Warm Up:

Washer Woman Kneeling

Alternate Names

Kneeling Push Down, Push Down from Kneeling

Derived From

Mat Pilates: Roll Up

Primary Element

Warm Up

To warm up the body before more challenging repertoire by creating spinal mobility, transversus abdominis (low abdominal) activation and scapula stability.

Secondary Element

Mobility

To develop spinal mobility, in particular improve lumbar mobility.

Tertiary Element

Stability

To develop transversus abdominis activation and control, and scapula stability.

Repetitions

6-8

Apparatus Setup

Suggested springs

  • Exo Chair by Balanced Body
    • Cactus style number system
    • one spring on setting 1
  • Resistance: light

 

Scan the apparatus once the client is moving for the correct set up 

  • The pedal position, checking the dowel is secure if working on a split pedal Wunda Chair 
  • The springs are secure and set to the intended resistance

 

Place foam matting or a pad over the base of the Wunda Chair underneath the pedal to stop the pedal ‘crashing’

Plane of Motion

Sagittal

Targeted Muscles

Abdominal muscles –  transversus abdominis, the deepest layer of abdominal muscles. Its role is to support the torso by maintaining abdominal wall tension which stabilises the spine and pelvis.

Warnings

This exercise is not suitable for spinal issues or pathologies where flexion is contraindicated or would cause pain.

Execution

Kneel in front of the Wunda Chair with the knees hip distance apart and approximately one feet length away from the chair. Reach the arms upwards towards the ceiling, keeping the pelvis tucked posterior and roll down to place the hands onto the pedal ensuring the hips stay over the knees.

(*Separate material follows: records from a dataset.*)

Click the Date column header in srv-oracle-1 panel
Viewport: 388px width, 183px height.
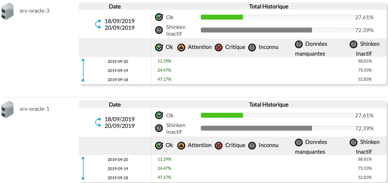tap(115, 104)
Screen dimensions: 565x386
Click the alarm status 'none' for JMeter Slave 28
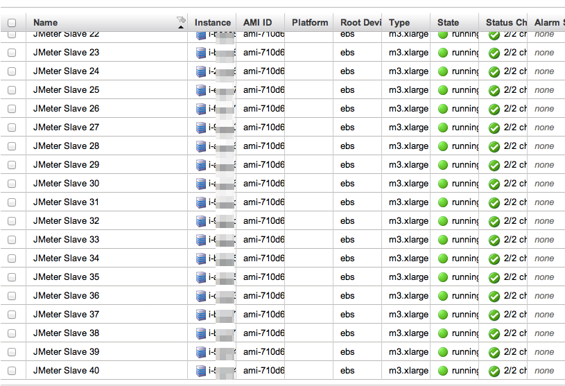click(544, 146)
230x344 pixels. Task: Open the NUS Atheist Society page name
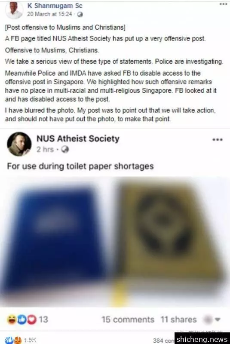coord(78,138)
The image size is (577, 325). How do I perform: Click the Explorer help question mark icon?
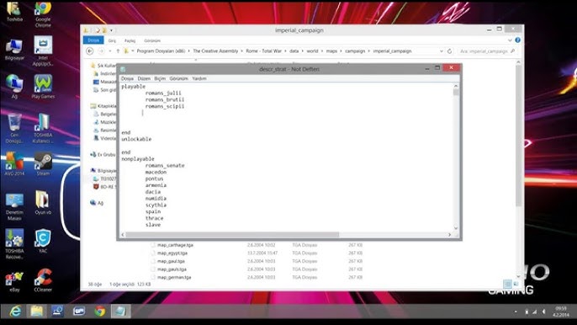point(518,40)
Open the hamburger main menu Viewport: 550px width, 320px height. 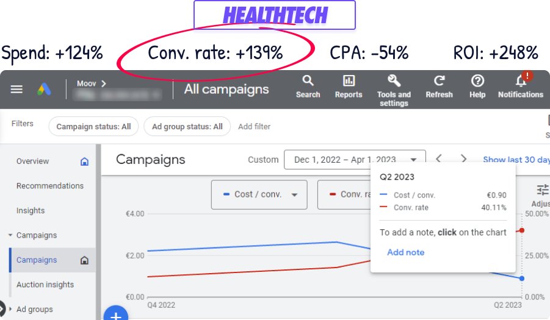click(x=16, y=90)
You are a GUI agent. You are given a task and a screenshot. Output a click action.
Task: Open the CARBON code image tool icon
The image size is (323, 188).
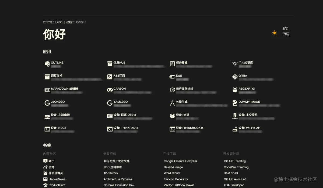pyautogui.click(x=110, y=90)
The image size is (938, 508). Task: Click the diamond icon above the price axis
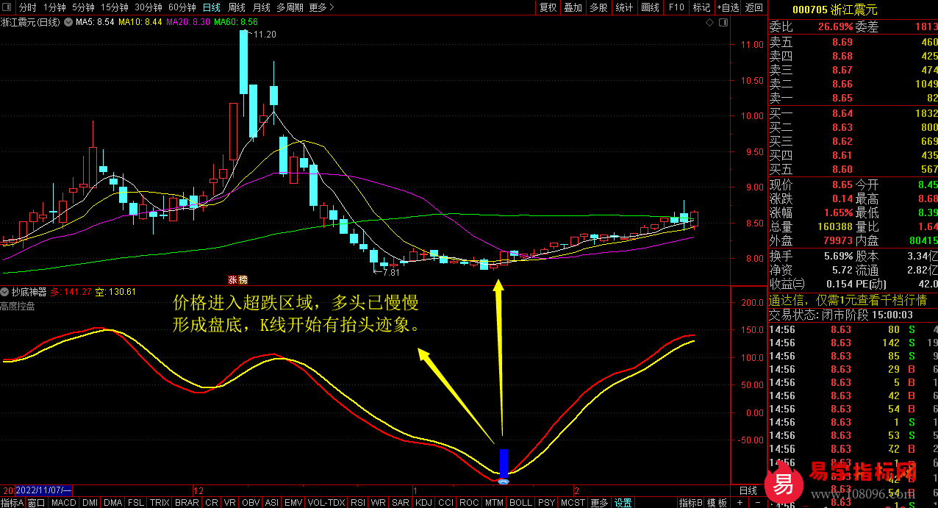tap(709, 23)
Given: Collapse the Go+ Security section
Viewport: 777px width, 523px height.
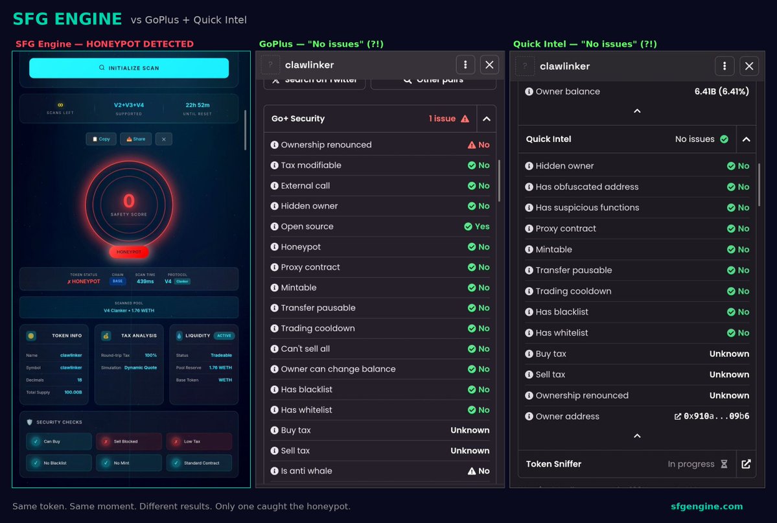Looking at the screenshot, I should click(x=487, y=119).
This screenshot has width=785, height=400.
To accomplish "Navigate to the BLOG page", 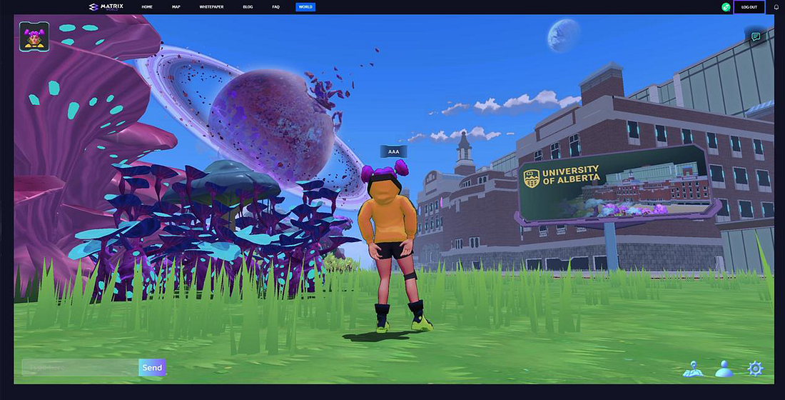I will (x=248, y=7).
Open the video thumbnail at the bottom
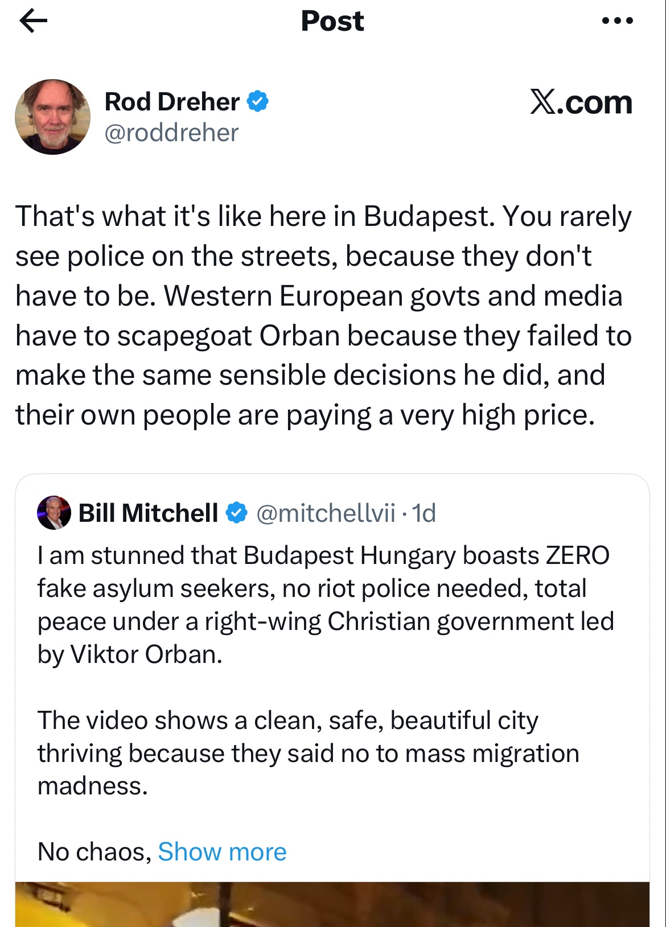 pos(332,904)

Push the pedal down to the end of range (or touch to the base of the chair) and bend the elbows three times. With straight arms engage the abdominals before lifting the pedal up and lifting the arms back to the start position.

Observations

Do a body scan of the client taking note of the following points

Pelvis

  • Are the hip bones even horizontally or is the client leaning to one side?
  • Is the pelvis tucked posterior?
  • Is the pelvis pushing back as the client rolls forward. The hips need to stay over the knees to let the abdominals do the work

Apparatus

  • Is the pedal banging at the bottom? Increase the spring load so the client can control the springs and reduce the range of motion

Learning Style Technique Cues

Auditory – word associations that connect mind and body

  • Keep the pelvis over the Knees as you round forward and down, trying not to let the bottom sink back, instead lift up more through the centre or abdominals. Try not to lean back
  • Say the client’s name when you’re about to interact with them

 

Visual

  • Imagine the supine variation of this exercise on the Mat where you would need to roll up and reach your hands towards the ceiling or forward towards your feet, the Mat Pilates Roll Up
  • You may demonstrate a part of the movement as a visual representation for the client to see

 

Kinaesthetic

  • Feel the abdominals draw in when pressing the pedal away
  • Move the bottom of your ribcage in at the front and expand it at the back as you roll down
  • Press the pedal down only so far as the weight stays in the knees and you don’t feel yourself rocking forward or backwards
  • Press the knees into the floor and resist the springs as the body returns to upright

Modifications and Variations

Regress the exercise by

  • Increasing the spring resistance to one spring on setting 2 for more support, and reduce the repetitions
  • Moving the client back against a wall so if the client is leaning back in the exercise they can feel themselves bump into the wall as a reference point, or stand behind them
  • Working on Reformer Pilates: Elephant Stretch

Progress the exercise by

  • Adding spring resistance, repetitions and/or pace
  • Moving closer to the base of the Wunda Chair so it is more challenging to keep the pelvis over the knees (greater abdominal connection and control as well as spinal mobility)
  • Removing one arm and placing it behind the head for a single arm variation (the challenge is to stay centred)
  • Working towards Wunda Chair: Cat Stretch

Series and Transitions

This exercise is a variation of the Push Down Series including Washer Woman I (Push Down from the Front), and Washer Woman II  (Push Down from the Back).